Wilfred Okiche reports from the Toronto film festival.
Akira Kurosawa’s 1952 classic Ikiru gets a fresh lease on life with a superb, beautifully filmed British remake titled Living. Serving as a grand dramatic showcase for the talents of Bill Nighy, this remake certainly has a rich pedigree. The screenplay is adapted by Nobel prize winning author Kazuo Ishiguro (The Remains of the Day) and directed by South African auteur Oliver Hermanus (Beauty, Moffie.)
Living moves the action from Japan to 1950s post-war London where Nighy plays a buttoned-up civil servant who decides to shake his life up and live for something outside of himself when he receives a cancer diagnosis.
After a brief, knee jerk session of mild debauchery, Nighy’s Mr Williams takes an assessment of his life and commits to achieving something meaningful with his numbered days. His work at the public works office has since been condensed to the numbing bureaucracy of pushing files and avoiding responsibility. He soon finds renewed purpose by helping out a group of concerned women who are lobbying to turn a neglected space into a child friendly community park.
Inspired by the spunk of a younger colleague named Margaret (Aimee Lou Wood, terrific) who has taken the initiative to seek out greener pasture, Williams goes out of his way to ensure that this park is delivered to the community in record time.

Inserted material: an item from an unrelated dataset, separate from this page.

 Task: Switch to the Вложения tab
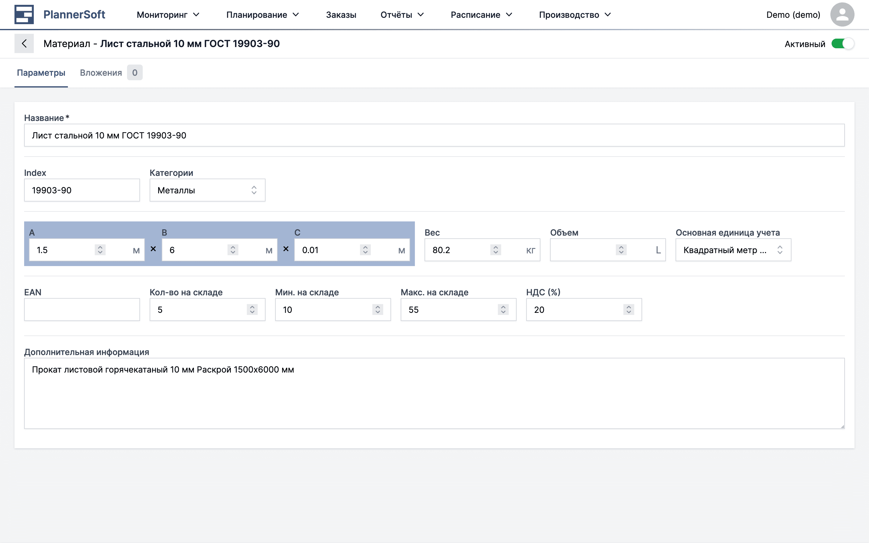101,73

In this way he might also be able to lend a renewed sense of purpose to a younger colleague (Alex Sharpe) who is just resuming at the office
Living is well made and handsomely moving even when with the second half, it tilts fully into melodrama territory. A largely faithful adaptation in spite of the change in setting, the film takes the opportunity to comment on Britain’s reconstruction era, tying the changes brought about nationwide to that being navigated by the protagonist. Unlike some of his earlier work, Hermanus is very much accessible here and makes use of soft lighting, elegant shots and intimate connections to build his world.
With every frame and plot turn, Hermanus’ respect for the material shines through. Living is about legacy and making a difference- however little- with the time we have here on earth. It is a tricky balance, but Hermanus manages to convey as much emotion in a narrative that is both reined in and tipping towards the edge.

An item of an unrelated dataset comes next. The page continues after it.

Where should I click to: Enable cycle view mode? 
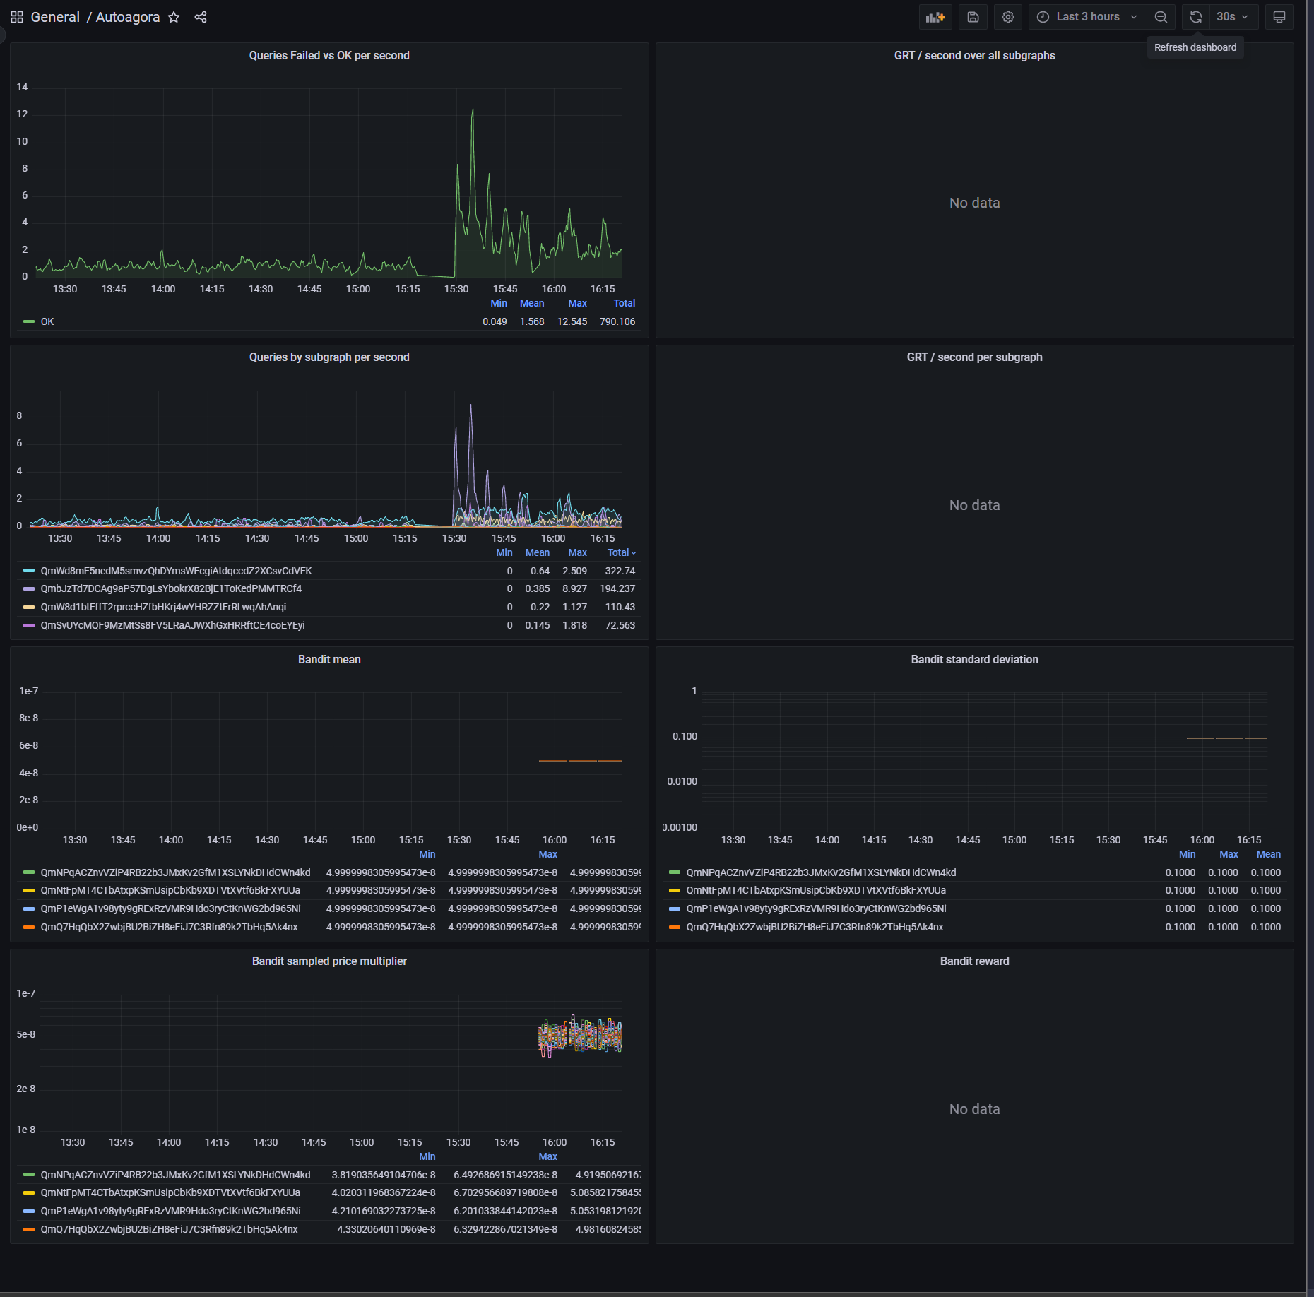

Maryam Touzani’s The Blue Caftan is another Toronto entry with a medical diagnosis at the center. The protagonist is also a lonely middle-aged man.
A quiet and lovingly assembled treatise on love, devotion and second chances set in Morocco, The Blue Caftan is the story of Halim (Saleh Bakri) a tailor who operates a small but busy shop in the city center. Halim manages this modest shop with Mina, his wife of many years played by Lubna Azabal. After all these years of marriage, their dynamic has been pretty much established. Halim is the talent who makes the gorgeous caftans by hand while Mina takes care of every other concern, from domestic to business. By every conceivable measure, despite the absence of children, they have a loving and satisfying marriage.
The first switch which Touzani introduces early enough in the film is that Halim is also a repressed gay man, living in a country where same sex restrictions are prohibited. To connect to that aspect of his life, he often steals away to the local bath house where he engages in sexual encounters with anonymous men, making sure to avoid any scandal that will embarrass his wife. The dynamic between the couple changes however when a gorgeous new male apprentice, Youssef (Ayoub Missioui) starts work at the shop and Mina receives disturbing news.
At this point Touzani introduces the second switch. Halim might be our entry into this world, but the film really belongs to Azabal’s Mina as she navigates the uncertainties waiting in the wings. The emotional- and dramatic- core of The Blue Caftan is the three-way relationship that blossoms amongst the principal characters.
In similar vein to her 2019 debut, Adam, Touzani uncovers the lid on a topic considered taboo in Morocco. Her gaze is probing but her manner is sensitive, as she interrogates the minutiae effects of conservative society’s need to clamp down on human expression.
Exquisitely shot and suffused with the beauty of the regular, The Blue Caftan is slyly progressive about its politics even when it dresses this up in traditional garb. While the plot details what it must be like to live under threat of prosecution, Touzani also dares to imagine a world where people can be subversive, at least in private. While they wait for the world around them to catch up.